A paltry, doomed retinue.
Two soldiers had dismounted to walk at the heads of the cart horses. Hathumod stared white-faced at him.
“Brother Ivar!” said Constance reprovingly, but then she saw the dead man tumbled in the undergrowth, and she turned her gaze away. Her face was pale, and her expression grim.
Baldwin did not move.
“I told you to ride!” shouted the sergeant. “Move!”
Ivar mounted and slapped Johannes’ horse on the rump with his reins. “Let’s go!”
The two riders pushed on, leaving the rest of the party behind. After a while, as the wind and their path twisted up a hillside, they heard shouting far behind. The sound faded at once; maybe he had only imagined it. Around them, there was nothing to see but trees, a tangled prospect of holm and oak most likely cut back a generation ago and now grown thick with young trees and vigorous undergrowth. He halted, turning in the saddle to listen, as Johannes kept riding toward a half seen switchback. Hooves drummed behind. Someone was coming up fast.
“Come on! Come on, my lord!” cried the lad. He was so scared that he sounded indignant.
And why not? Why shouldn’t the poor young soldier be aggrieved at fate? Why must it always be so difficult?
“Ai, God!” Johannes squeaked with fear, slapping a hand against his throat as at a wasp. “Ayee! Ayee! It burns!”
Ivar’s mount startled, kicking, and turned a complete circle as Ivar fought to keep his seat and get hold of the trailing lead to his spare. All this passed in an instant. He lifted his gaze to see Johannes, about thirty paces ahead now, topple from his saddle and tumble gracelessly onto the hard path.

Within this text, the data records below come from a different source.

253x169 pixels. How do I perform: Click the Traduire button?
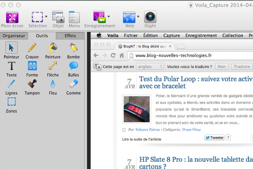(x=242, y=66)
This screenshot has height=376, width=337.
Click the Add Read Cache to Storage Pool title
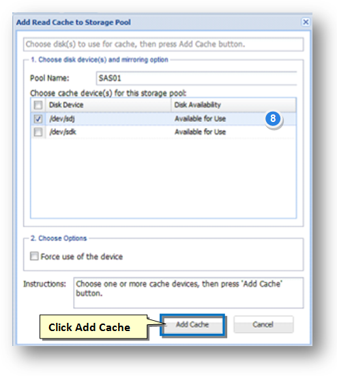(x=74, y=22)
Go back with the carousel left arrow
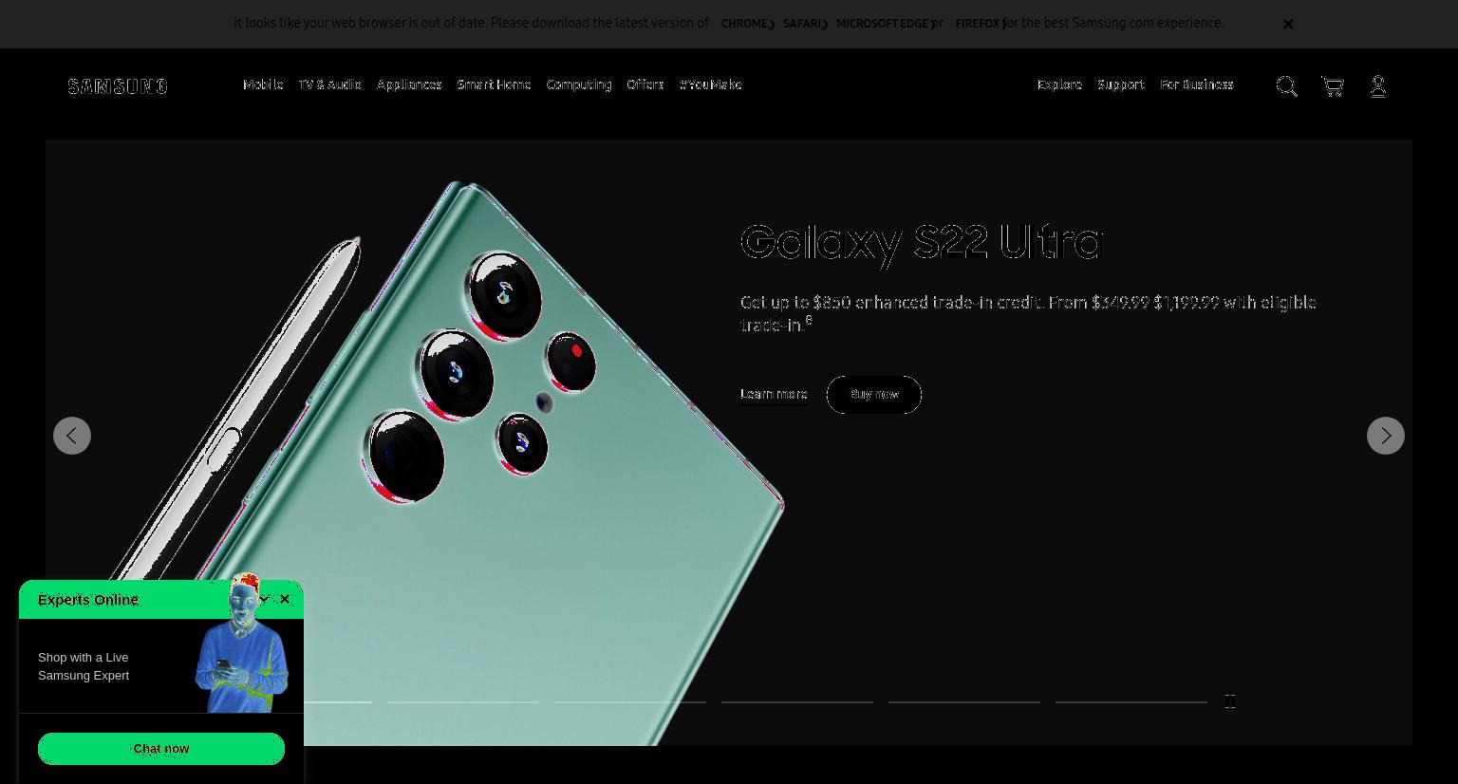 coord(72,436)
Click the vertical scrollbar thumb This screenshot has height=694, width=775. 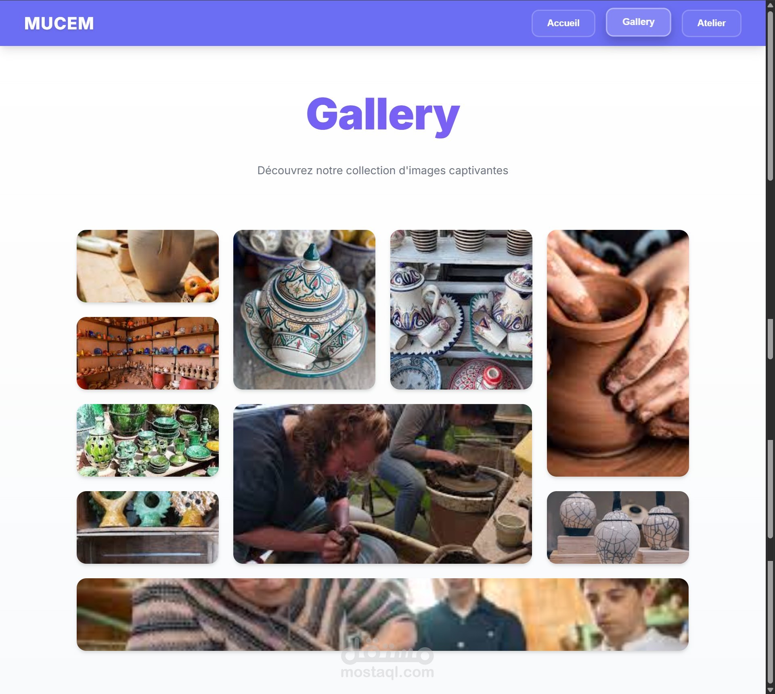tap(770, 96)
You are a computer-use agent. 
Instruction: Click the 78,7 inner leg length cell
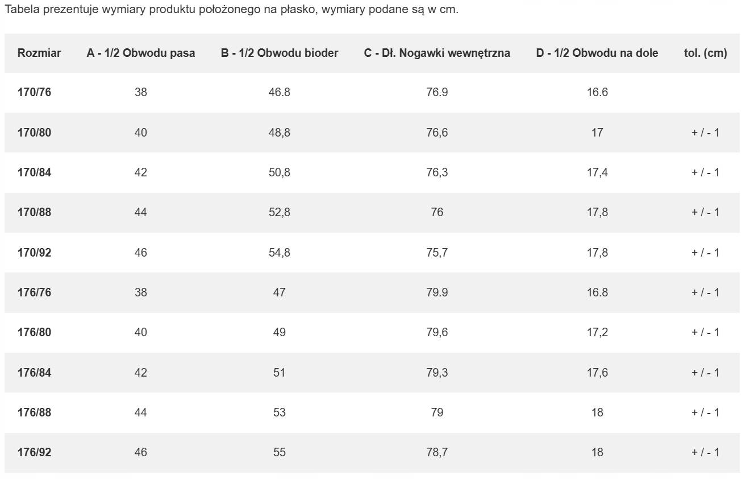(x=437, y=452)

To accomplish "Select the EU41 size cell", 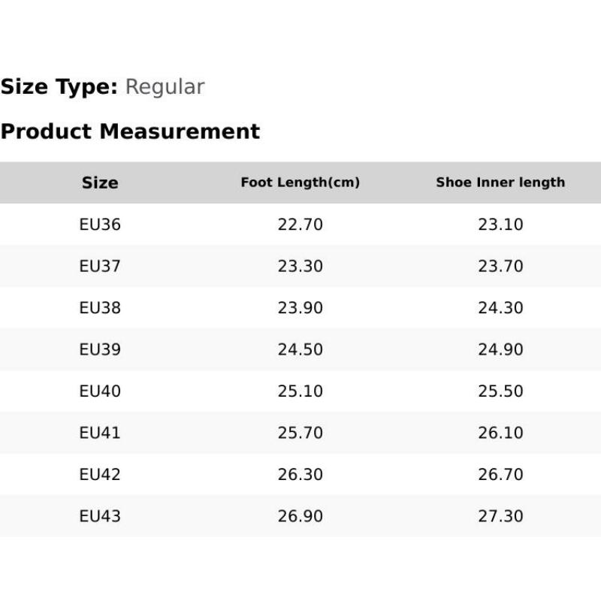I will coord(100,433).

Above, a creature stepped out from the shadows onto the road. It had a shapely woman’s body but the head of a snarling dog. Ivar was shaking so hard he could not calm his horses, and Johannes’ pair bolted, one downslope too fast for him to grab, and the other only four steps when it stopped short as Johannes’ weight dragged it to a halt. One leg had caught in the reins, but the young soldier lay there so limp it was apparent he was unconscious, or dead.

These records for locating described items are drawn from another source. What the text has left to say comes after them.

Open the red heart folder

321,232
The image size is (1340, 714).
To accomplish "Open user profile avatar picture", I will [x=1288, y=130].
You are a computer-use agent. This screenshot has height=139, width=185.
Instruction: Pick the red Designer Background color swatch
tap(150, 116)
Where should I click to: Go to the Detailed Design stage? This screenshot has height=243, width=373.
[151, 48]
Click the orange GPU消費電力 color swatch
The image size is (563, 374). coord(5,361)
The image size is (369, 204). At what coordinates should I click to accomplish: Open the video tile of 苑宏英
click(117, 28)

Below, a rider with an extra horse burst into view. A gust of wind wailed along the slope, bringing the distant taint of smoke up from along the river. The dog-woman cast back her head—he could see the curve of her smooth, humanlike throat—and sniffed, then yelped words that meant nothing to him and leaped back into the cover of the trees.
Below, the rider snagged the loose mare that had gotten away.
“Ai, God!” Baldwin cried, pounding up. “What was that?”
“Shades!” Ivar croaked. “Shadows. Evil things! What are you doing here?”
Baldwin gulped but could not answer. Ivar swung off his horse and handed the reins of his pair to Baldwin before dashing up the path to kneel beside Johannes. With an effort, he got the leg free, but shook his head.
“Dead. Broke his neck, I suppose.” He lifted a dart off the path. “Just a scratch.” He tossed it aside and dragged the corpse into a thicket of lush honeysuckle.
Out of the empty woods a horn call rose, shrill and insistent. He grabbed Johannes’ horse, mounted, and started riding. Baldwin pressed up behind him and, as they came to the switchback, they halted in order to tie the spare mounts one behind the next.
“There’s a break just there,” said Ivar. They tied the horses to a tree and pushed through the underbrush to a rocky outcropping that rode above the treetops. The wind roared off an escarpment, which plunged the height of five or six men, the face giving a vista of forest into the south, but they stared west, back the way they had come. They saw a haze on the horizon, and obscuring trees. Below, it was possible to see the last clearing through which they had passed, with its pair of lichen-stained boulders and its open space grown with green grass. Here came a score of Eika jogging in tight formation, pushing up from the lowlands. Light winked above them: a shower of arrows raining out of the woods. These fell among the Eika, and perhaps some struck, but the dragon-men did not slacken their pace at all, and none fell to the attack. Animal-headed creatures darted out into the clearing and threw flashing javelins and darted away again into the shelter of the trees.
“Best go,” said Baldwin, tugging on Ivar’s arm.
“God have mercy,” he said.
They traveled that day at a bruising pace, speaking little. One of the spare mounts threw a shoe and began to limp, so they let it go. When it seemed they would blow the horses if they did not stop, they rested near a stream where there was also some grazing, but they pushed on soon after until it grew too dark to travel without light.